# Good Name??



## BarrelRacer (Jul 22, 2013)

got a billy goat. he is super super tiny and will stay small. He is white and has buckskin color and black on him. I need a good name. he is adorable need a good name not billy or buck or something lol p.s gonna use him as another buck for breeding. think he may be a nerwegian dwarf sorry spelled it wrong lol


----------



## NyGoatMom (Jan 26, 2013)

You mean a buck?
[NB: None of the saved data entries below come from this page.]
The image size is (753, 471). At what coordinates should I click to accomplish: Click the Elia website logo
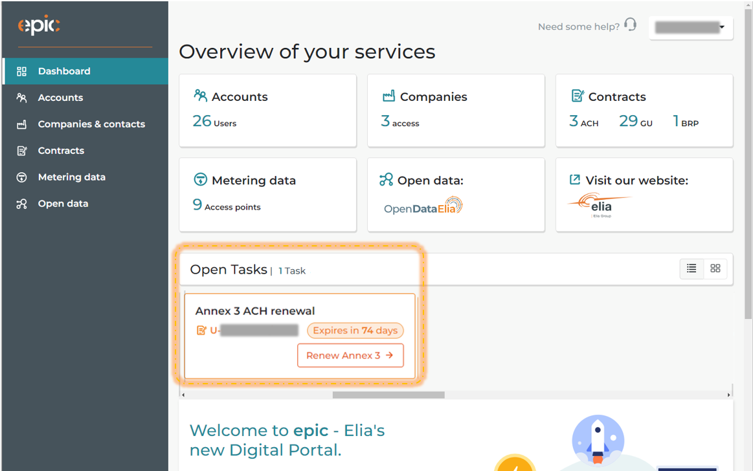click(x=600, y=205)
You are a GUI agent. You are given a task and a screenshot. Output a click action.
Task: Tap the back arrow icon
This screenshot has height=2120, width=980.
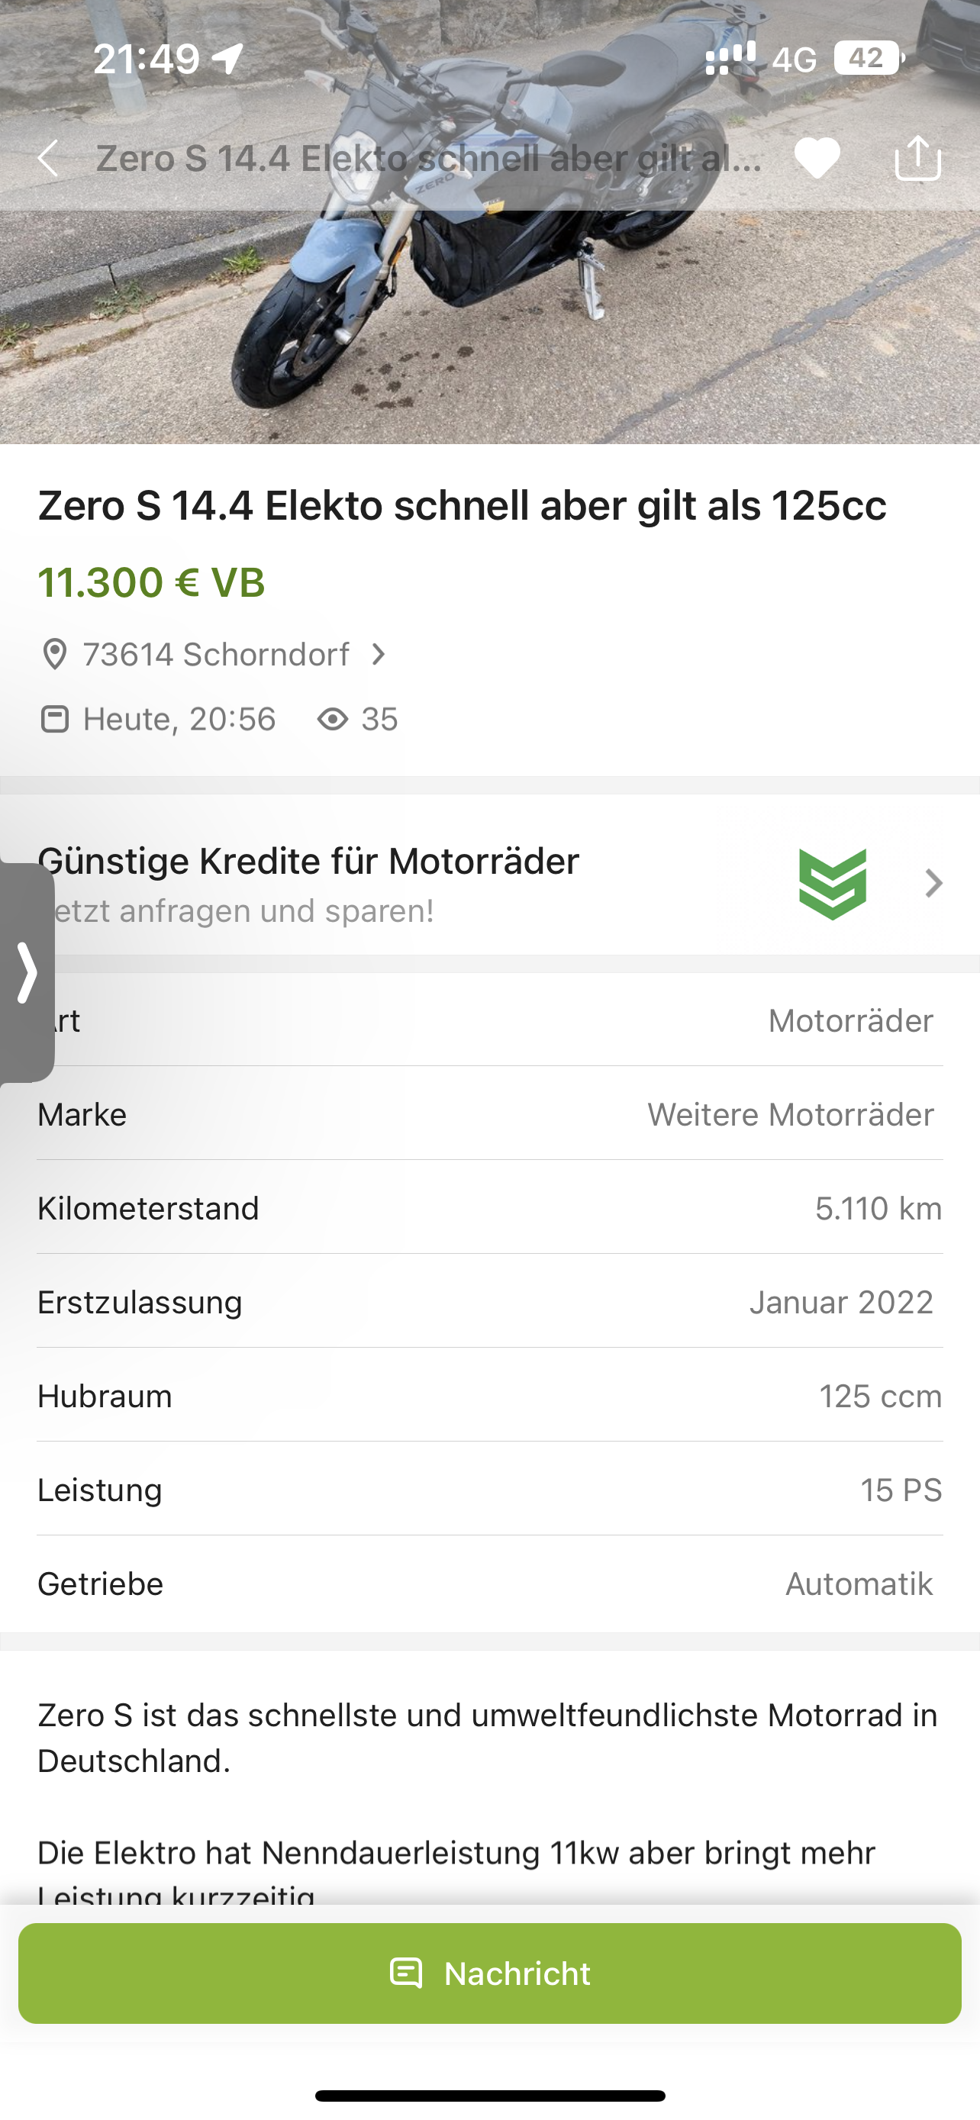(x=49, y=158)
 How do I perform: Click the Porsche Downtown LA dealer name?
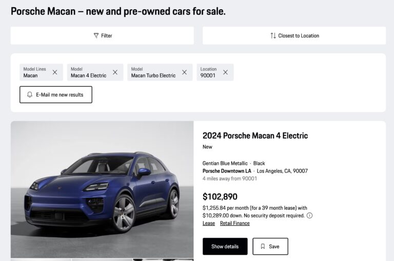tap(227, 171)
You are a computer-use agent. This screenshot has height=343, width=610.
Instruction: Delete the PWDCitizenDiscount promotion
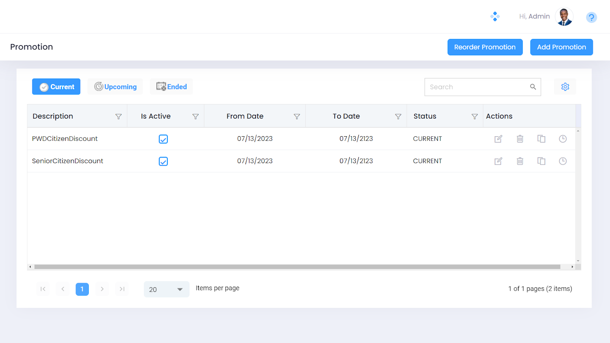(x=520, y=139)
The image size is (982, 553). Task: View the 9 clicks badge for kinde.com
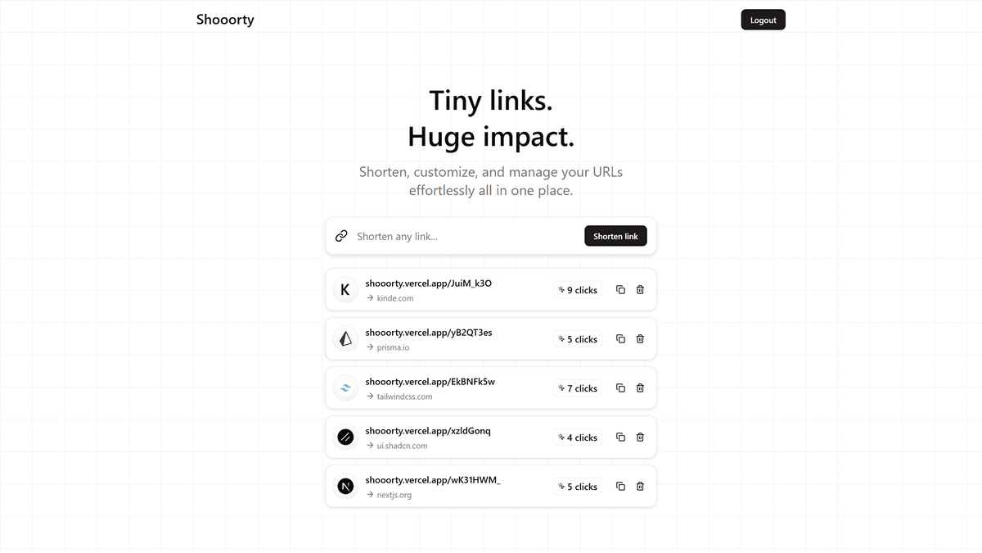[578, 290]
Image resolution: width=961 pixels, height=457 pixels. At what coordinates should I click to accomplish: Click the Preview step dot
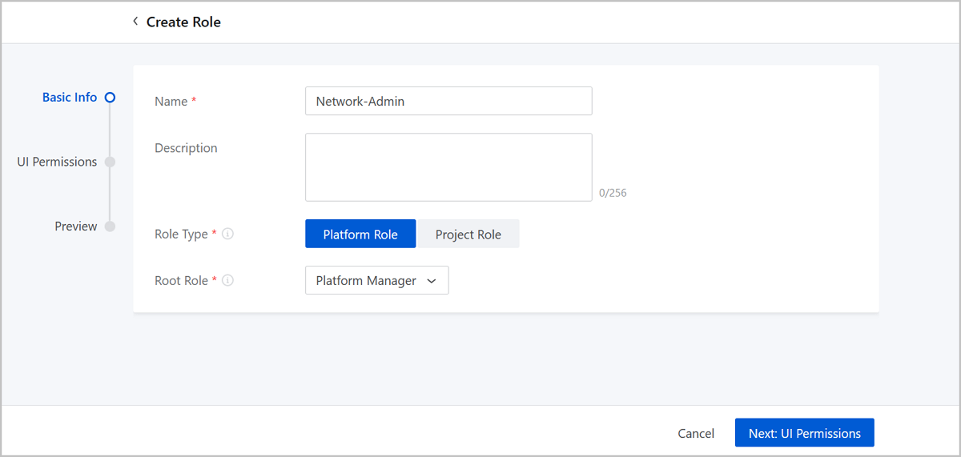click(x=111, y=226)
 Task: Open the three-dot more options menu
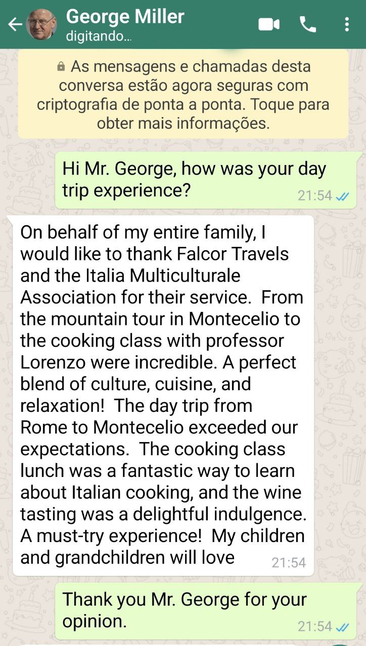click(346, 24)
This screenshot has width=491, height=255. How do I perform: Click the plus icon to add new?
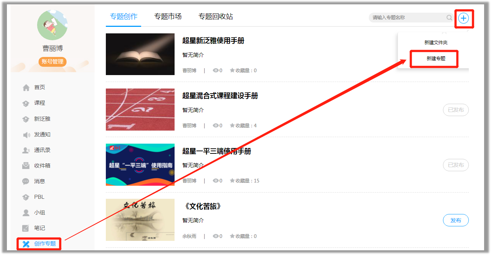pyautogui.click(x=463, y=18)
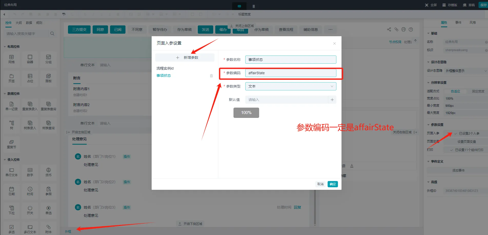
Task: Pick the 多选 checkbox control
Action: tap(12, 229)
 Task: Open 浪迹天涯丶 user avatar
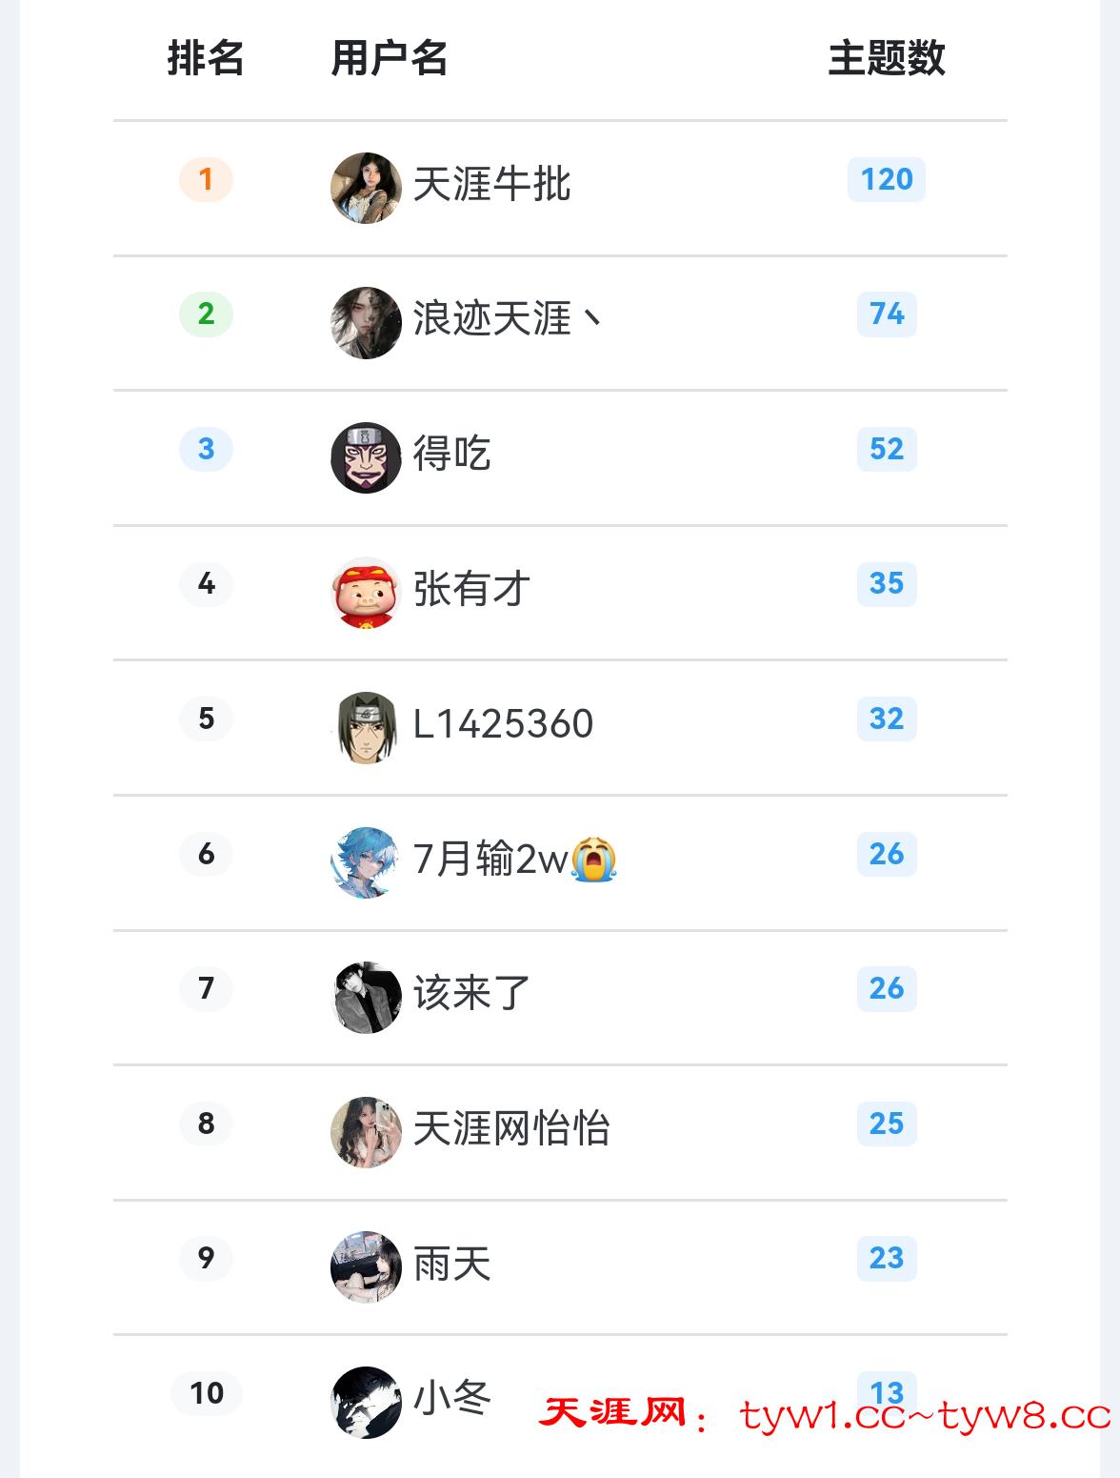pyautogui.click(x=366, y=323)
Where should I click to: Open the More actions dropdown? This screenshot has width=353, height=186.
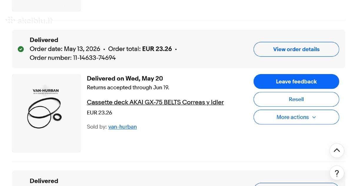[296, 117]
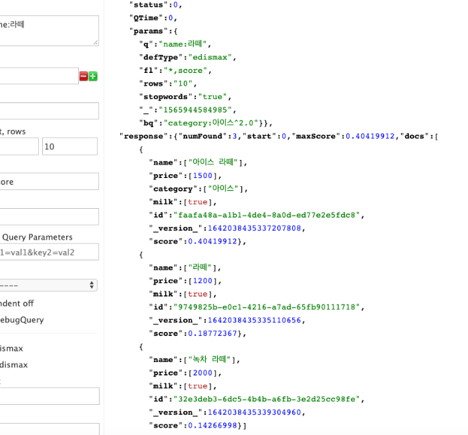Toggle the indent off option label
The width and height of the screenshot is (468, 435).
[x=17, y=303]
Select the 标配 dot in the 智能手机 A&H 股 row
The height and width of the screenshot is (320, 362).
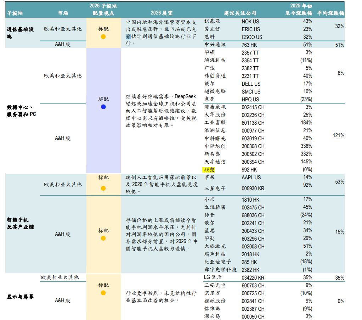pos(103,237)
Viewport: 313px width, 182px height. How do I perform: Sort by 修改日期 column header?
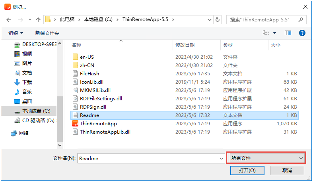(185, 45)
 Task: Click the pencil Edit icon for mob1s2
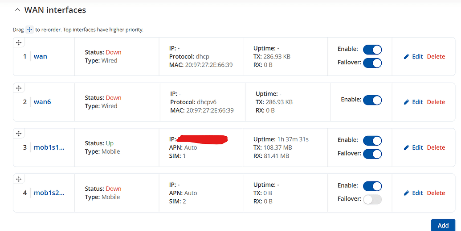[406, 193]

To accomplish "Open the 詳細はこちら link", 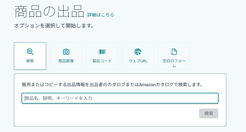I will [101, 15].
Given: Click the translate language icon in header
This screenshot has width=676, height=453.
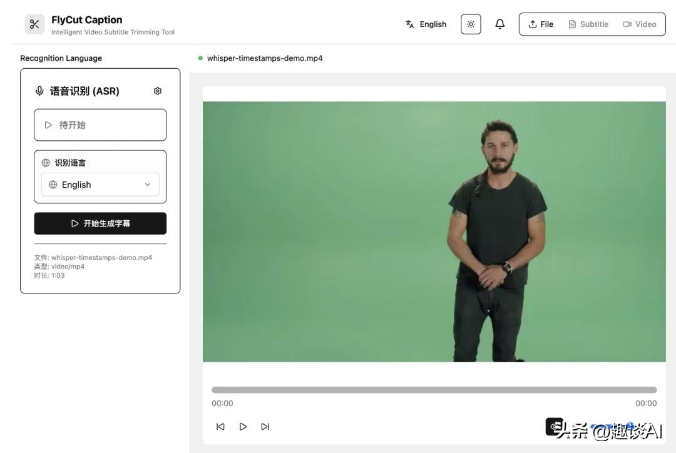Looking at the screenshot, I should 409,24.
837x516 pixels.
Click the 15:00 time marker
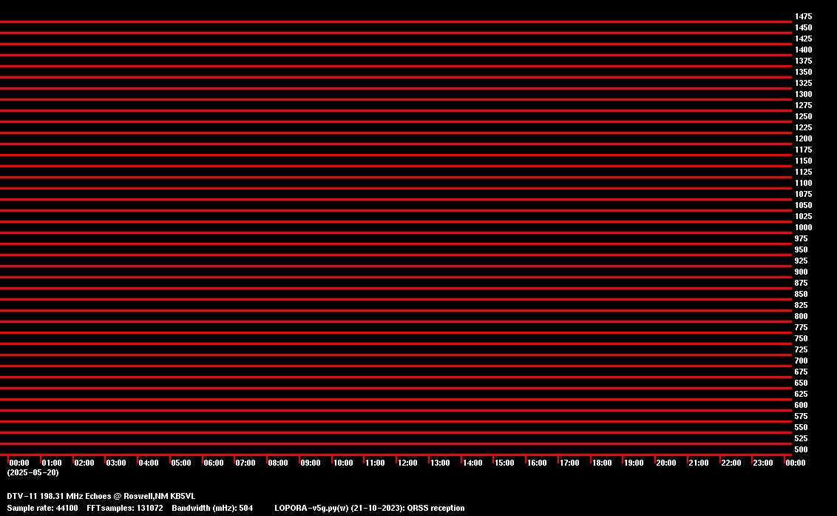pos(504,463)
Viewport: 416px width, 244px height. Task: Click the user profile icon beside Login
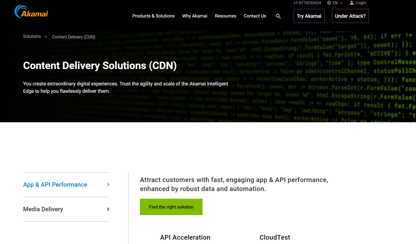pyautogui.click(x=352, y=3)
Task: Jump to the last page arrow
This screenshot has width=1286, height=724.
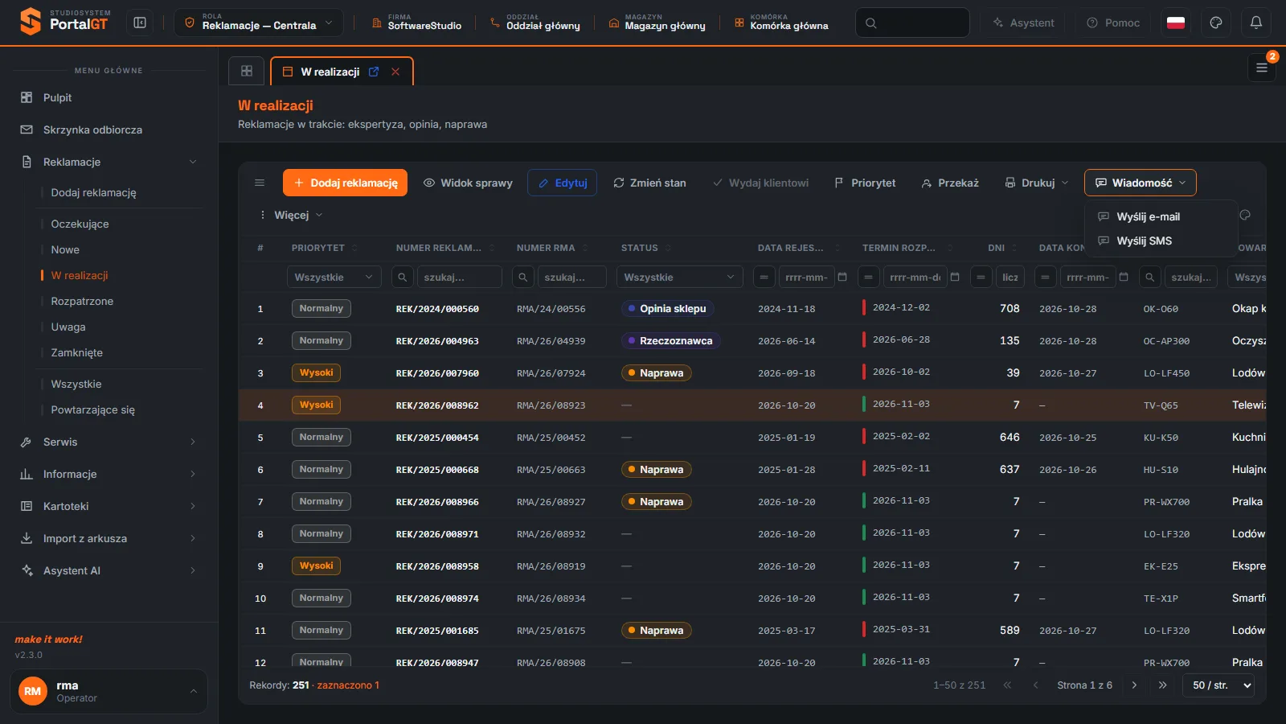Action: point(1162,685)
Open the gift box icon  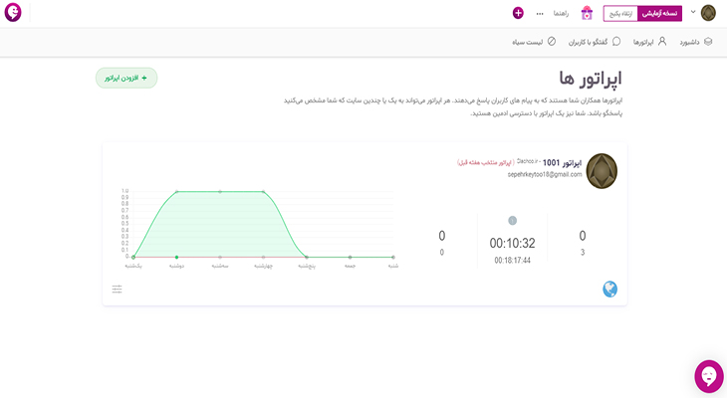click(x=587, y=13)
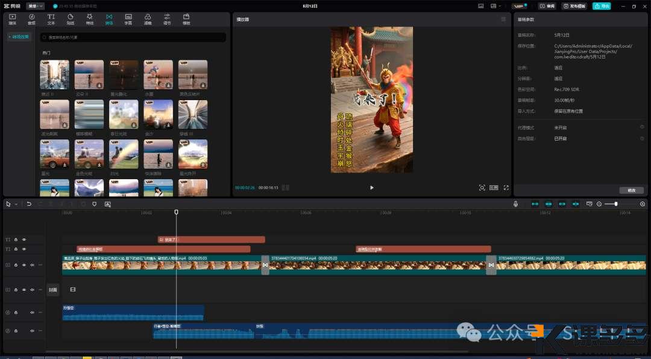Click the transition search input field

133,37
Tiny Tim  Or Tater Tot....LOL


----------



## Trickyroo (Sep 26, 2012)

Congrats on your new buck  He may be a Nigerian Dwarf if he is going to stay small . Is he friendly , outgoing or aloof and sort of a solitary guy ? 

Gunner
Jack ( my favorite name ) 
Zach ( another fav )
Dwain
Dude !
Heiko 
Icecube
Stevie
Harry
Georgie 
Duncan ( another fav 
Indy
Twix ( seems to match his coloring , was between Twix and Scout for our buck 
Scout 
Yego ( our GSD stud ) Ya-go
Archie ( another of my bucks )
Mickey
Techno
Mel
Albie


----------



## Scottyhorse (Feb 11, 2013)

Nigerian Dwarf  

I like the name Tater Tot


----------



## Stacykins (Mar 27, 2012)

Someday, I will name a Nigerian Dwarf HODOR!! Kind of as a joke name, because Hodor is huge.


----------



## The-bleating-goat-farm (Jul 12, 2013)

I like Jude, baloo or Nash


----------



## BarrelRacer (Jul 22, 2013)

thanks trickyroo for the names! thanks for the congrats!! thanks everyone else also


----------



## happybleats (Sep 12, 2010)

We had a tiny little Nigerian buck...his name was McGyver, you can use it if you like it 

congrats


----------



## TDG-Farms (Jul 12, 2013)

Goliath


----------



## clementegal (May 23, 2013)

Bubbles


----------



## goatiegirl (Jan 7, 2013)

Please post a pic!! He sounds cute.


----------